DAVID WAKEFIELD I've never been to Australia - although I hope to put that sad omission right before very much longer. So my knowledge of the vast continent's people is largely gleaned from friends who live out there, others who have visited, and the folklore that's grown up during my lifetime about the Australian character.

DAVID WAKEFIELD

I've never been to Australia - although I hope to put that sad omission right before very much longer. So my knowledge of the vast continent's people is largely gleaned from friends who live out there, others who have visited, and the folklore that's grown up during my lifetime about the Australian character.

Boyhood memories of Bill Kerr (in Hancock's Half Hour) and actor Chips Rafferty have been spiced in a lifetime's love of cricket by the distinctive voices and dry humour, of Jack Fingleton, Alan MacGilvray and Richie Benaud on the radio and telly.

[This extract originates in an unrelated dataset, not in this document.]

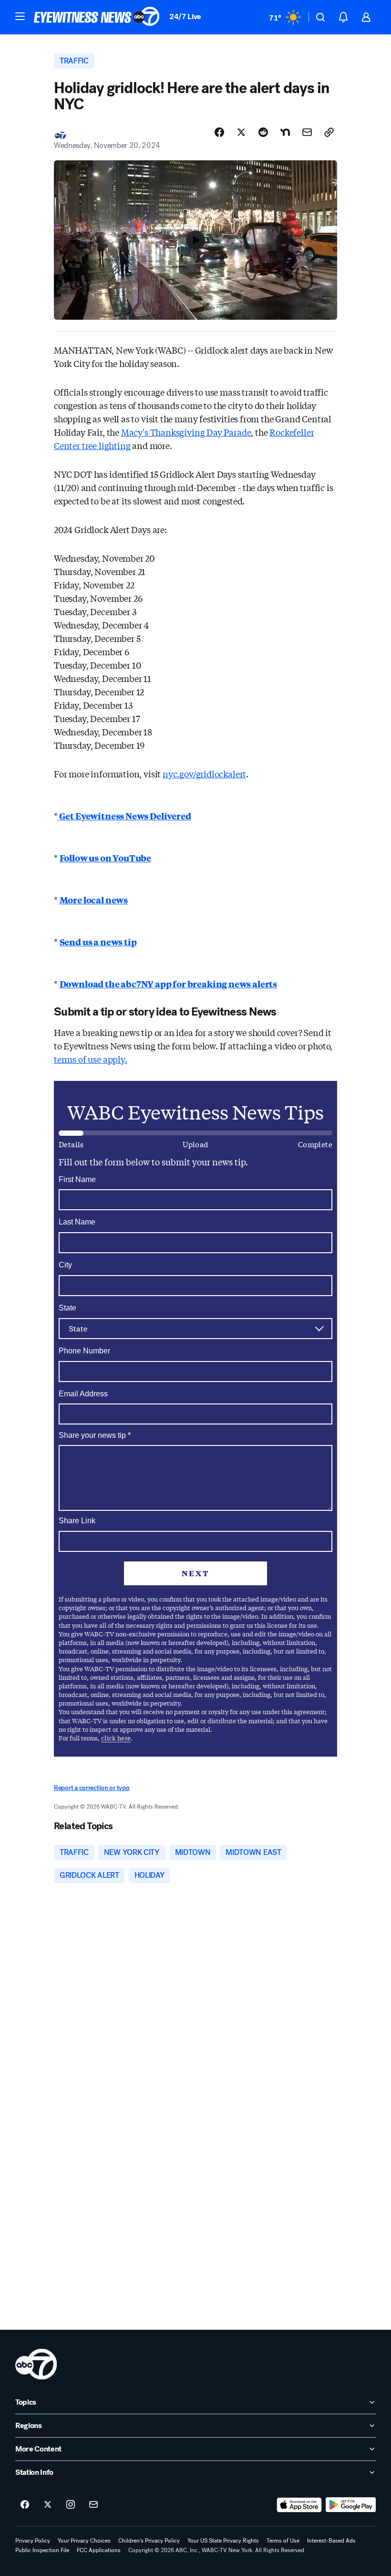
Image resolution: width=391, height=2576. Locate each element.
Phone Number (84, 1351)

I have, I suppose, developed in my own mind a composite version of the typical Okker: He's a combination of the admirable Alf (you flamin' Hoon) Stewart, of five's daily soap Home and Away, and Steve Irwin, the Crocodile Hunter, whose ability to dangle the world's third most venomous serpent inches from his face while telling it “Strewth, mate, you're a bit cranky today” has won him my undying admiration.

My imaginary Oz man is, well, a man's man, if such things exist. Which surprises me slightly when this quality is laid alongside Australia's more recent impact on the culinary market. The Pacific Rim style of cookery can be found over a vast area, but seems to have made its chief landmark in Australia. It's a fusion of flavour combinations in which unlikely mixes do, in fact, work. And if you need further proof, then take the very pleasant, meandering drive out to the village of Ringland, where there's a small, but important outpost of Rim cooking.

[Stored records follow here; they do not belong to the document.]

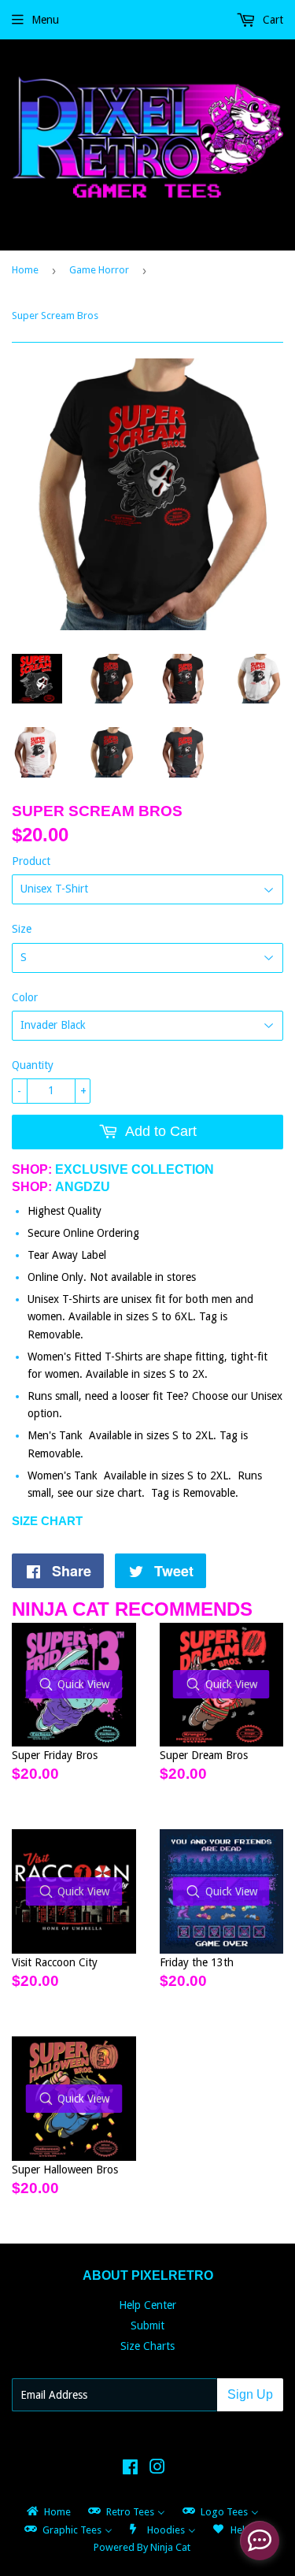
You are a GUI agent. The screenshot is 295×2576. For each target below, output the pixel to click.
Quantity (32, 1065)
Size (21, 928)
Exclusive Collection (134, 1169)
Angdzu (82, 1186)
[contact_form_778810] (259, 2540)
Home (25, 270)
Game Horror (99, 270)
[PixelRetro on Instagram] (157, 2469)
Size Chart (47, 1520)
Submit (147, 2325)
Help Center (147, 2305)
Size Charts (147, 2346)
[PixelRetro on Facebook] (130, 2469)
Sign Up (250, 2394)
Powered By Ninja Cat (142, 2547)
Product (31, 861)
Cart (271, 19)
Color (25, 997)
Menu (45, 19)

A Taste of Oz is tacked on the rear of The Swan, the popular village pub, and is the brainchild of the pub's current owners, Darren and Clare Emmett. Big, bright and airy, the restaurant, complete with bar at one end, is suitably decked out in Antipodean décor - yes, including boomerangs - and Aboriginal art. We happened to dine beside a splendid panoramic view of Sydney harbour, while, facing me, was a vista of the equally impressive waterfront at Perth, Western Australia.

The place was full on our visit; indeed, it had taken me three weeks to get a table, which is a fair indicator of the Taste's popularity. Having eaten there, I am not surprised, for it is highly impressive in its imagination and the quality of its food.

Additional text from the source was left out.